■ **EXERCISE GOAL**
Copy each entry below verbatim. Skip the pictures.

Stored data entries:
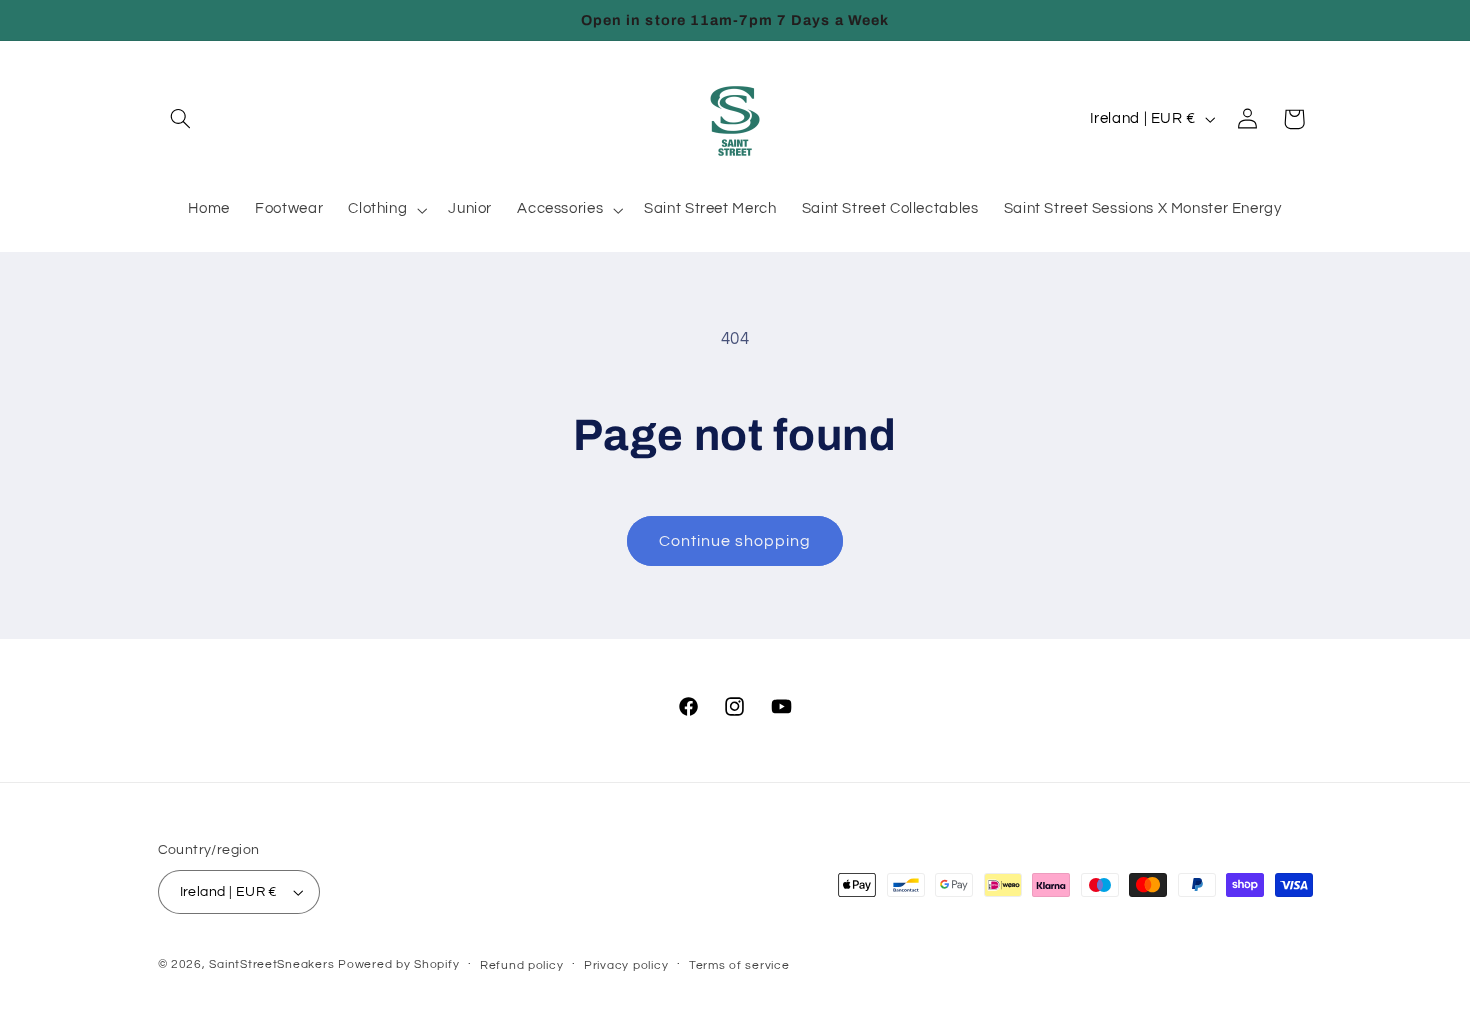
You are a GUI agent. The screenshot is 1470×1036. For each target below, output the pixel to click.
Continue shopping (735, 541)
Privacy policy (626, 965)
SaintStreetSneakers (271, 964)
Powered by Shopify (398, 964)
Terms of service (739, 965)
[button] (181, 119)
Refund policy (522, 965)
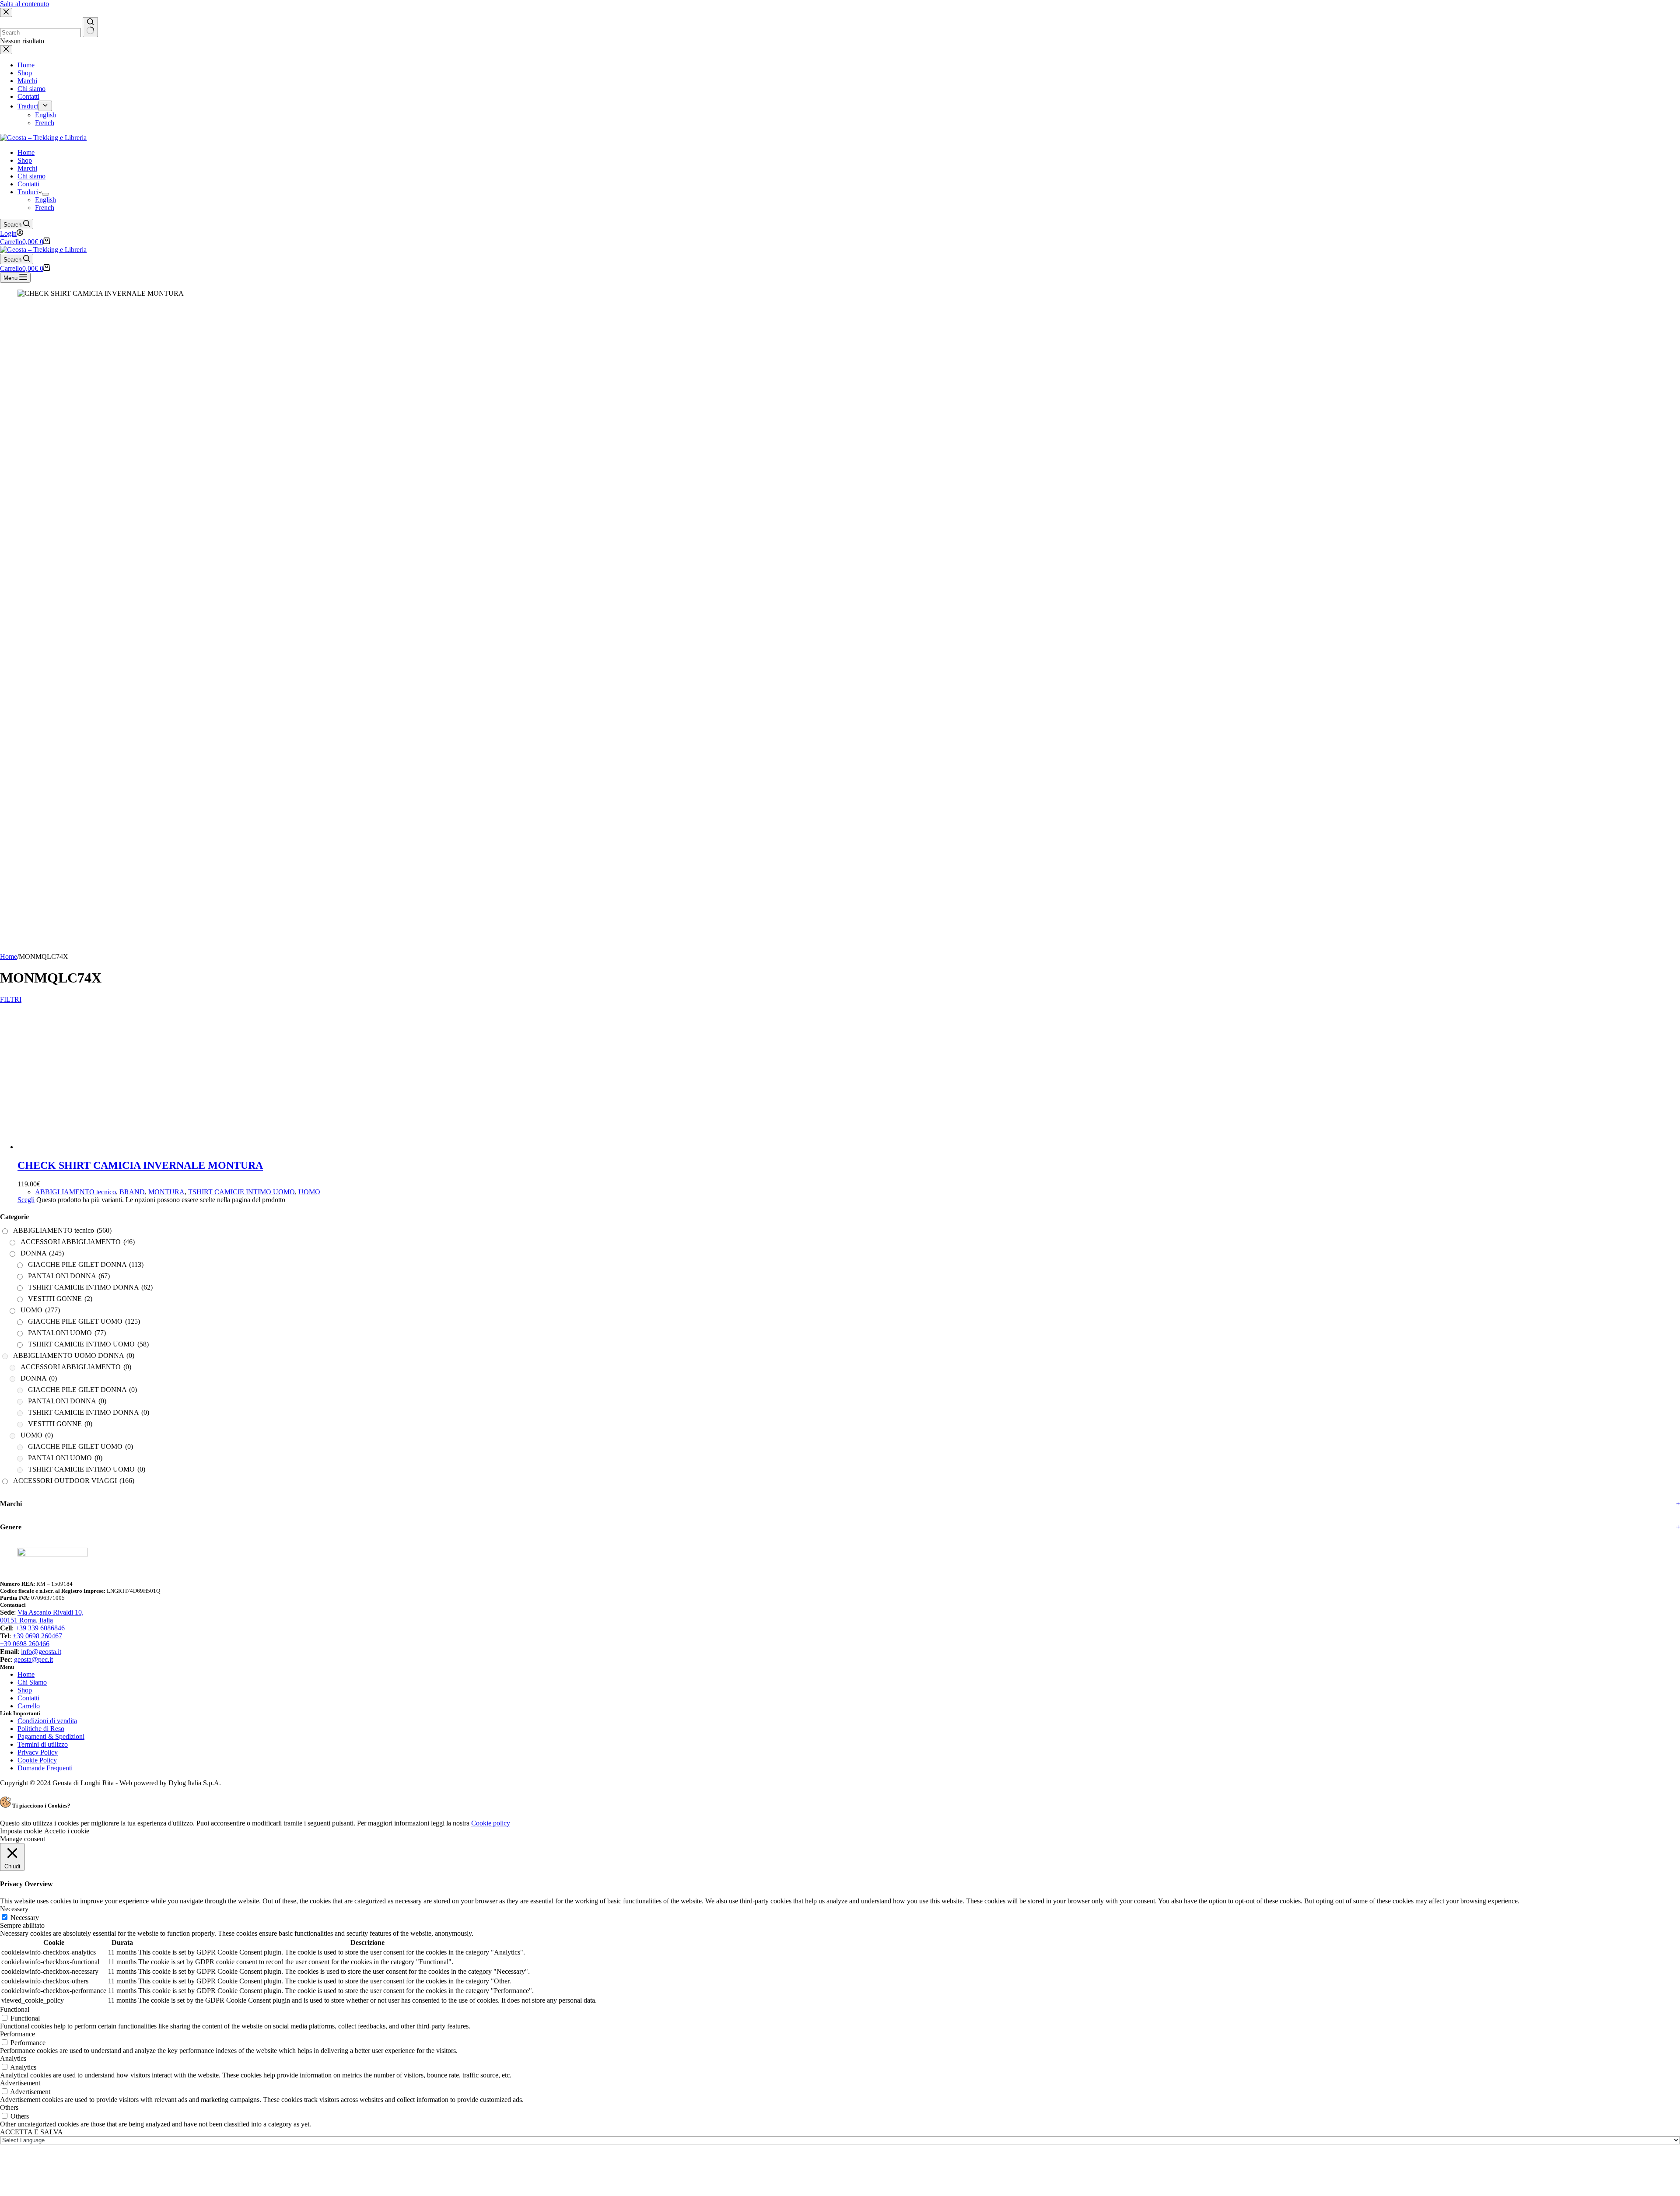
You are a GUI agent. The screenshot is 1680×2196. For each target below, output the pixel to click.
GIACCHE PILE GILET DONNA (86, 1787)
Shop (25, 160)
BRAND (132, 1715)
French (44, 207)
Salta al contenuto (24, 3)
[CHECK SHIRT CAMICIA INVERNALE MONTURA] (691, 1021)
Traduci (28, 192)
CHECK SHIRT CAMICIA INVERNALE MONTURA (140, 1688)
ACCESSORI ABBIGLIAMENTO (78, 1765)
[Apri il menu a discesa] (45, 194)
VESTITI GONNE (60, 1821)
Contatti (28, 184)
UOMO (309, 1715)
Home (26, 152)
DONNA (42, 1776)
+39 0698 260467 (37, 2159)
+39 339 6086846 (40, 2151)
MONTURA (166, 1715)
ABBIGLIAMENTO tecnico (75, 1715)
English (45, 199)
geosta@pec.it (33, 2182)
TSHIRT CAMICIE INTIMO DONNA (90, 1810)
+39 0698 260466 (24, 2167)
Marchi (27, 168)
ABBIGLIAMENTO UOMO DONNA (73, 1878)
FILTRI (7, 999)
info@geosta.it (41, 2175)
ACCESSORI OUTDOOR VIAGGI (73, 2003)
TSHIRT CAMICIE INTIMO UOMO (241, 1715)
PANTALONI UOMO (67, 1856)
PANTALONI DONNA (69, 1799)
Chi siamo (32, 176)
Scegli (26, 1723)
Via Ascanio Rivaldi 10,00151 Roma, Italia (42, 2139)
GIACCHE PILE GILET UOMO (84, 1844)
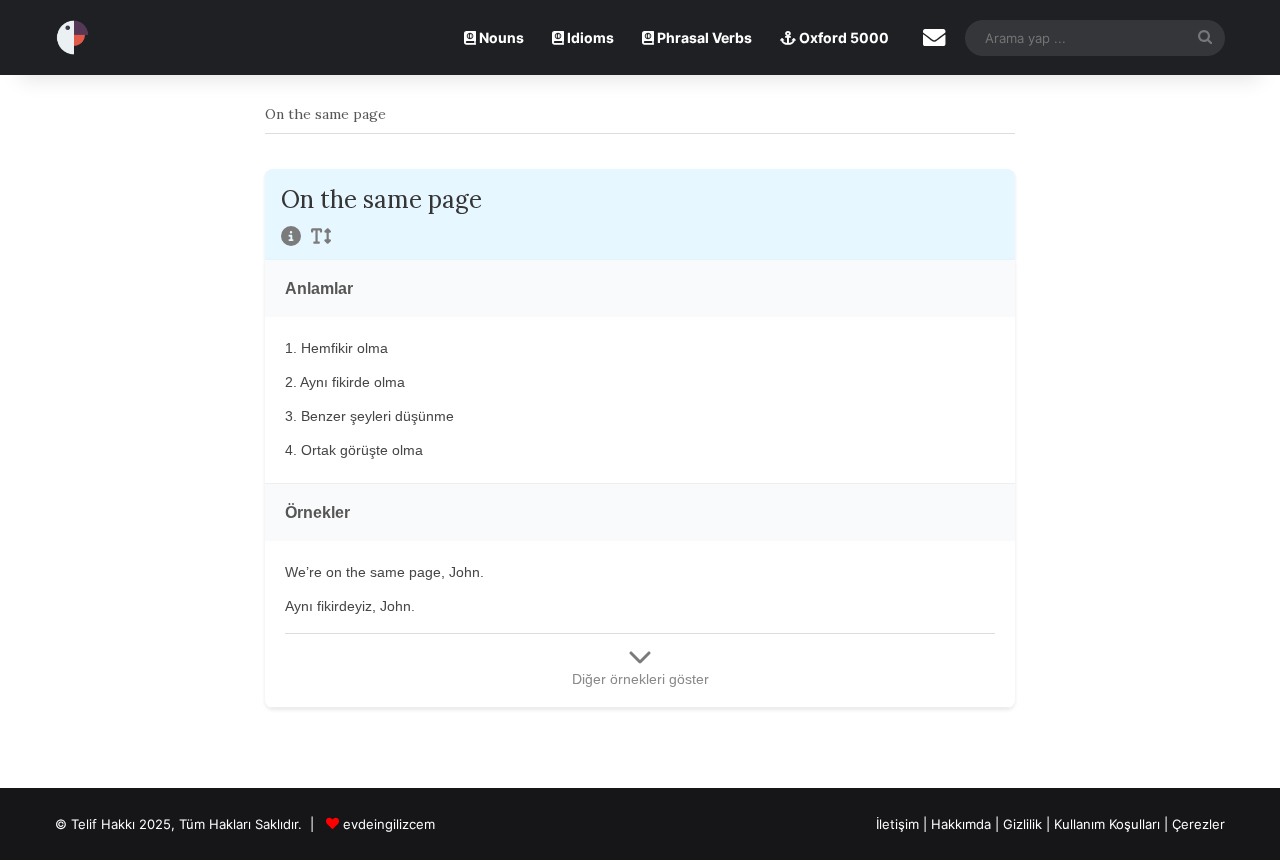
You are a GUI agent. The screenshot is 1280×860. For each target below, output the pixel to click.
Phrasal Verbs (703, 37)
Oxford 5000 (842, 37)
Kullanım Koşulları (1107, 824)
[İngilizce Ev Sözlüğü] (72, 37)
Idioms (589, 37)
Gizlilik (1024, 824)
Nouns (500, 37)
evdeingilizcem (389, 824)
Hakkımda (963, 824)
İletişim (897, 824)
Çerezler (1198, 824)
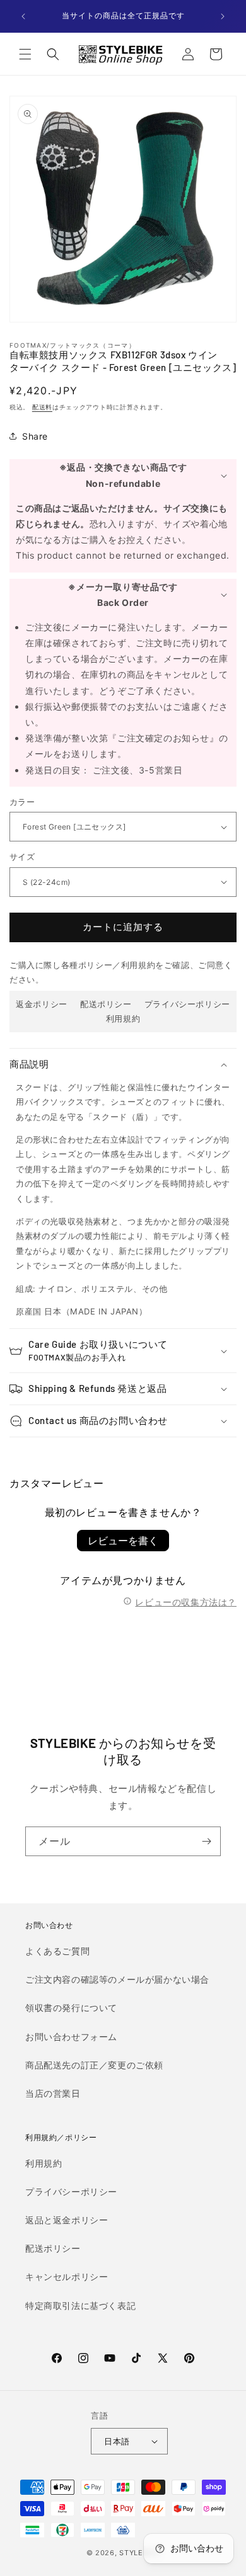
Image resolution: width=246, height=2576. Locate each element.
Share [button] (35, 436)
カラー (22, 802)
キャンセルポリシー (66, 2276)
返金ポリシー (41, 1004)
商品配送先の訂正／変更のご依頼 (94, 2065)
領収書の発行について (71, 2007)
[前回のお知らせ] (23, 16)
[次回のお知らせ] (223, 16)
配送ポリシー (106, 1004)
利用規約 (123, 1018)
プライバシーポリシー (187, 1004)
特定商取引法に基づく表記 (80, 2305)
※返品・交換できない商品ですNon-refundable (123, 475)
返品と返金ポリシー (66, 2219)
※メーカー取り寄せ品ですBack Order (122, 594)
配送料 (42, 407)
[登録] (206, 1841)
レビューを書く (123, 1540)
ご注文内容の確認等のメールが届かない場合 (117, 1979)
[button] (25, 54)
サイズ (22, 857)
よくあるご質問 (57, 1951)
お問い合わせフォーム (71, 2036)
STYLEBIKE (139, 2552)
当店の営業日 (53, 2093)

■ **RESPONSE**
You are a GUI agent. The screenshot is 1470×1036. For each target below, output the pixel to click.
Continue shopping (735, 541)
Privacy policy (626, 965)
SaintStreetSneakers (271, 964)
Powered by Shopify (398, 964)
Terms of service (739, 965)
[button] (181, 119)
Refund policy (522, 965)
You are a GUI agent. The screenshot is 1680×2196. For each target below, output the pixel to click.
GIACCHE PILE GILET DONNA (86, 1787)
Shop (25, 160)
BRAND (132, 1715)
French (44, 207)
Salta al contenuto (24, 3)
[CHECK SHIRT CAMICIA INVERNALE MONTURA] (691, 1021)
Traduci (28, 192)
CHECK SHIRT CAMICIA INVERNALE MONTURA (140, 1688)
ACCESSORI ABBIGLIAMENTO (78, 1765)
[Apri il menu a discesa] (45, 194)
VESTITI GONNE (60, 1821)
Contatti (28, 184)
UOMO (309, 1715)
Home (26, 152)
DONNA (42, 1776)
+39 0698 260467 (37, 2159)
+39 339 6086846 (40, 2151)
MONTURA (166, 1715)
ABBIGLIAMENTO tecnico (75, 1715)
English (45, 199)
geosta@pec.it (33, 2182)
TSHIRT CAMICIE INTIMO DONNA (90, 1810)
+39 0698 260466 (24, 2167)
Marchi (27, 168)
ABBIGLIAMENTO UOMO DONNA (73, 1878)
FILTRI (7, 999)
info@geosta.it (41, 2175)
ACCESSORI OUTDOOR VIAGGI (73, 2003)
TSHIRT CAMICIE INTIMO UOMO (241, 1715)
PANTALONI UOMO (67, 1856)
PANTALONI DONNA (69, 1799)
Chi siamo (32, 176)
Scegli (26, 1723)
Via Ascanio Rivaldi 10,00151 Roma, Italia (42, 2139)
GIACCHE PILE GILET UOMO (84, 1844)
You are a GUI agent. The screenshot is 1280×860. For each target below, output the pixel to click.
Phrasal Verbs (703, 37)
Oxford 5000 (842, 37)
Kullanım Koşulları (1107, 824)
[İngilizce Ev Sözlüğü] (72, 37)
Idioms (589, 37)
Gizlilik (1024, 824)
Nouns (500, 37)
evdeingilizcem (389, 824)
Hakkımda (963, 824)
İletişim (897, 824)
Çerezler (1198, 824)
Image resolution: width=246, height=2576. Locate each element.
Share [button] (35, 436)
カラー (22, 802)
キャンセルポリシー (66, 2276)
返金ポリシー (41, 1004)
商品配送先の訂正／変更のご依頼 (94, 2065)
領収書の発行について (71, 2007)
[前回のお知らせ] (23, 16)
[次回のお知らせ] (223, 16)
配送ポリシー (106, 1004)
利用規約 (123, 1018)
プライバシーポリシー (187, 1004)
特定商取引法に基づく表記 (80, 2305)
※返品・交換できない商品ですNon-refundable (123, 475)
返品と返金ポリシー (66, 2219)
※メーカー取り寄せ品ですBack Order (122, 594)
配送料 (42, 407)
[登録] (206, 1841)
レビューを書く (123, 1540)
ご注文内容の確認等のメールが届かない場合 (117, 1979)
[button] (25, 54)
サイズ (22, 857)
よくあるご質問 (57, 1951)
お問い合わせフォーム (71, 2036)
STYLEBIKE (139, 2552)
当店の営業日 (53, 2093)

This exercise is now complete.